Absorption, single-dose and steady-state metabolism, excretion, and pharmacokinetics of adagrasib, a KRASG12C inhibitor.

Objective: This study investigated absorption, metabolism, and excretion of adagrasib after a single oral 600 mg dose (1 µCi [¹⁴C]-adagrasib) in 7 healthy subjects and compared the metabolite profile to the profile at steady-state in 4 patients dosed at 600 mg twice daily.

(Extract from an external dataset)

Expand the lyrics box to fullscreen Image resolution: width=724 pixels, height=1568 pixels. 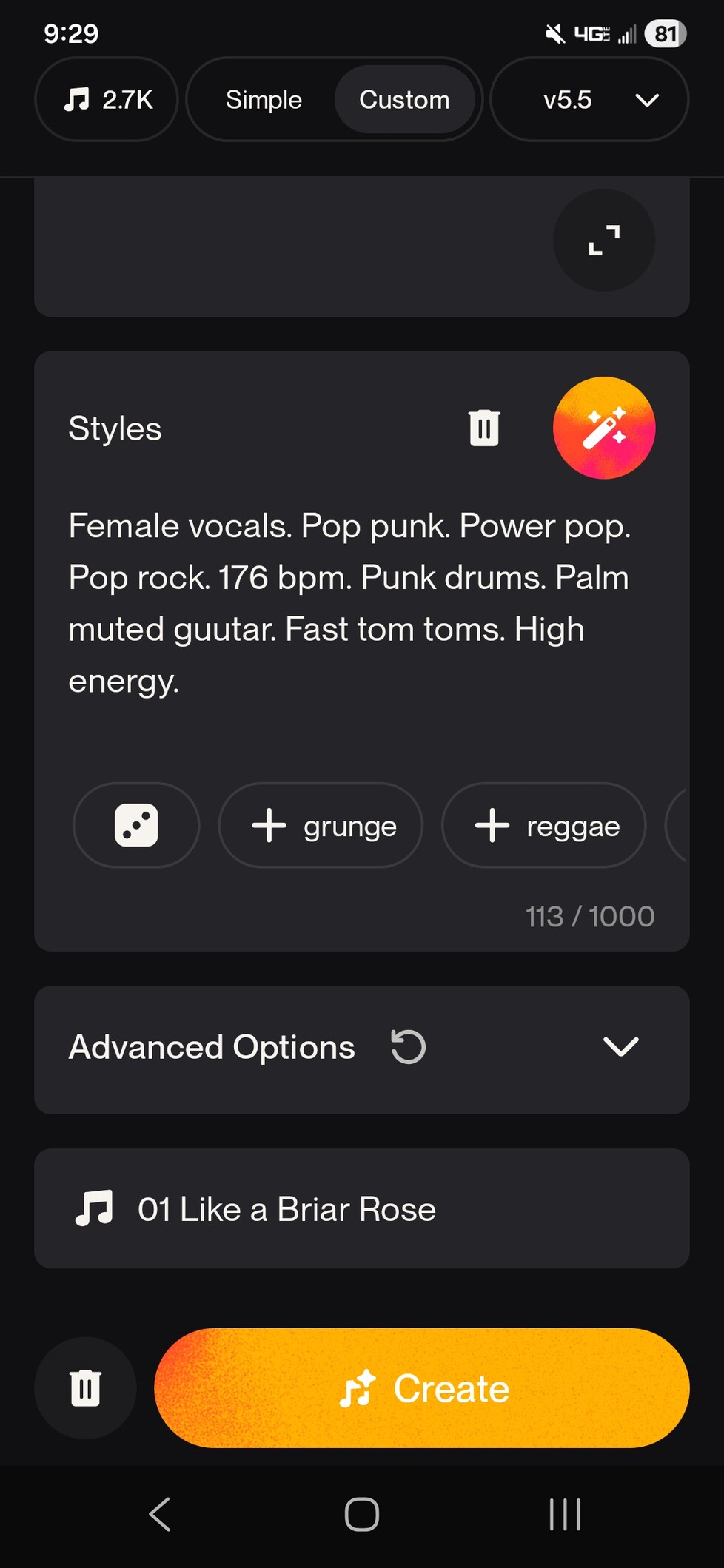click(603, 240)
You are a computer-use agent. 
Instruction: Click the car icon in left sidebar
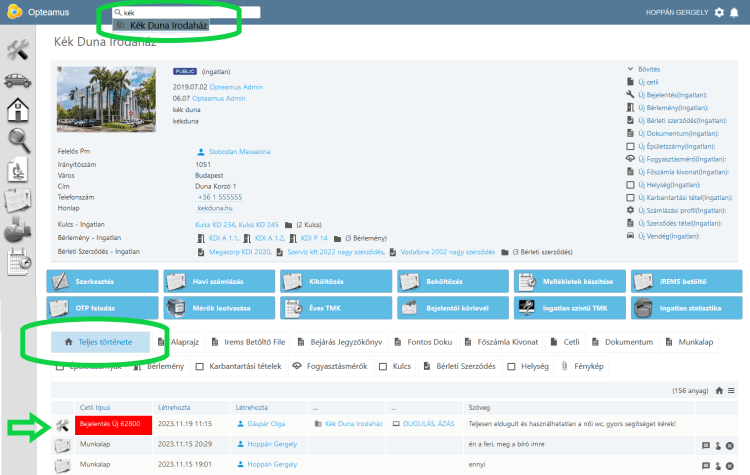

Methods: Plasma, urine, and feces were collected post [¹⁴C]-adagrasib administration and total radioactivity and pooled sample metabolite profiles were determined. Adagrasib pharmacokinetics were determined in plasma and urine. The steady-state plasma metabolite profile was examined in patients and in vitro studies were performed to understand adagrasib's potential to inhibit CYP enzymes and identify CYPs involved in its metabolism.

Results: The total mean recovery of the administered radioactivity was 79.2%, with 74.7% and 4.49% of total radioactivity recovered from feces and urine, respectively. Only 1.8% of the dose was excreted in urine as unchanged adagrasib, indicating negligible renal clearance. Adagrasib, M55a, M11, and M68 were major plasma components accounting for 38.3%, 13.6%, 13.4%, and 11.0% of the total plasma radioactivity exposure, respectively. Metabolite M55a was not detected in plasma at steady state where only M68 (24%) and M11 (17.1%) were abundant. In vitro data showed that CYP3A4 (72%) and CYP2C8 (28%) are main contributors to metabolism and adagrasib is a time-dependent inhibitor of CYP3A4.

Conclusion: Elimination of adagrasib is mainly by fecal excretion. Adagrasibs altered metabolite profile at steady state is likely due to CYP3A4 autoinhibition. The abundant steady-state plasma metabolites, M68 and M11, are not human specific and do not contribute significantly to the pharmacological activity of adagrasib.